Image Deblurring

Authors: addobosz, Wector1

Description of the data set

We used A Curated List of Image Deblurring Datasets from kaggle, which is "a list of popular image deblurring datasets". We experimented only with a subset of those datasets, due to an enormous amount of images in some of them. Nonetheless, aside from smaller amount of training data, our model most likely didn't suffer a lot from this issue, because almost all of those datasets used kernels proposed by Shent et al. 2018.

Exemplative pairs of sharp and blurred images, respectively:

Description of the problem

The image deblurring problem is a fundamental challenge in computer vision and image processing, involving the restoration of sharp images from their blurred counterparts. This task is complicated by the highly divergent and unpredictable nature of blur, which can stem from a variety of sources, such as motion, camera shake, or defocused lenses.

Blurring is typically modeled as the convolution of a sharp image with a blur kernel, which encapsulates the nature and extent of the degradation. However, in real-world scenarios, the blur kernels often vary significantly across different images—or even within the same image—making the deblurring process inherently ill-posed. Motion blur, for example, introduces additional complexity as it depends on the trajectory and speed of movement, leading to non-uniform and dynamic degradation patterns.

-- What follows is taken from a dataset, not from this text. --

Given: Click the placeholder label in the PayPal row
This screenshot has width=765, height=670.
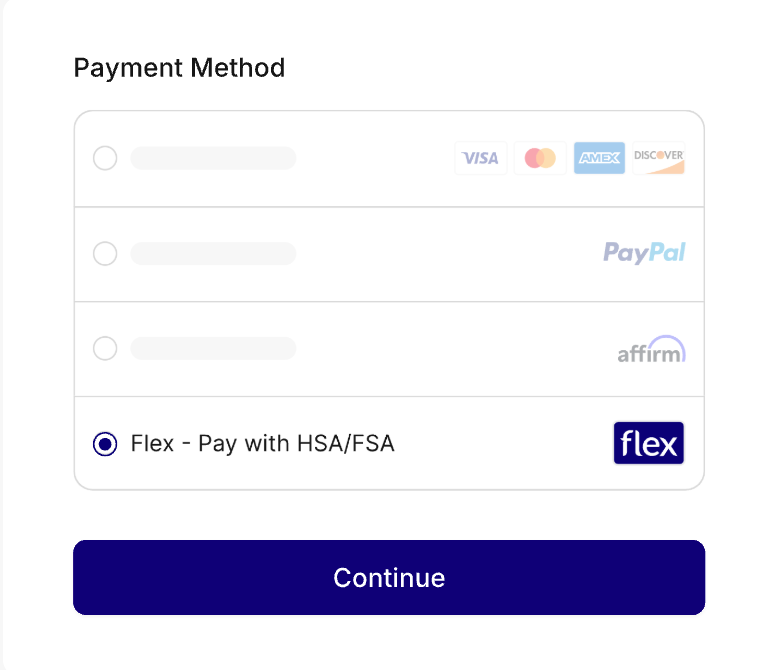Looking at the screenshot, I should click(x=213, y=254).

To address this problem, deblurring approaches commonly leverage pairs of sharp and blurred images. These pairs provide crucial information for learning the intricate relationships between the two states, enabling the development of models capable of predicting sharp reconstructions. Despite advancements, the diversity of blur kernels and the unpredictable characteristics of real-world blur remain significant hurdles, pushing the boundaries of research in this field.

Description of used architectures

The final architecture

Image Deblurring Architecture

Overview

This architecture is designed for the challenging task of image deblurring, combining key features from two influential models: U-Net and ResNet. It leverages an encoder-decoder structure inspired by U-Net and incorporates residual blocks for efficient gradient flow and feature refinement.

Key Features

1. U-Net Inspiration

Encoder-Decoder Structure: The architecture uses a hierarchical feature learning approach with downsampling (via max pooling) and upsampling (via transposed convolutions).
Transposed Convolutions: These layers are used during the decoding phase to restore the spatial resolution of the image, making the model adept at reconstructing sharp images from blurred inputs.

2. Residual Blocks

Deep Feature Learning: Residual blocks form the core of the architecture, allowing the model to learn complex features without gradient vanishing issues.
Feature Reuse: Skip connections in residual blocks enable efficient feature propagation, critical for recovering fine image details.

Layer Breakdown

Name	Type	# Parameters	Purpose
`conv2d`	Conv2D	448	Initial feature extraction
`conv2d_1`	Conv2D	11,008	Deeper feature extraction
`max_pooling2d`	MaxPooling2D	0	Downsampling for hierarchical learning
`conv2d_2`	Conv2D	92,288	Learning higher-level features
`max_pooling2d_1`	MaxPooling2D	0	Further downsampling
`residual_block`	ResidualBlock	333,184	Complex feature learning (ResNet-inspired)
`residual_block_1`	ResidualBlock	312,704	Additional feature refinement
`conv2d_transpose`	Conv2DTranspose	147,584	Upsampling (U-Net-inspired)
`conv2d_transpose_1`	Conv2DTranspose	73,792	Final upsampling
`conv2d_9`	Conv2D	1,731	Output refinement

Highlights

U-Net Architecture: The encoder-decoder framework with transposed convolutions enables effective deblurring by processing features hierarchically and reconstructing images with high fidelity.
Residual Blocks: Inspired by ResNet, these blocks ensure robust learning of both local details and global context, critical for handling diverse and unpredictable blur patterns.

This hybrid architecture effectively combines the strengths of U-Net and ResNet, making it highly suited for the intricate task of image deblurring.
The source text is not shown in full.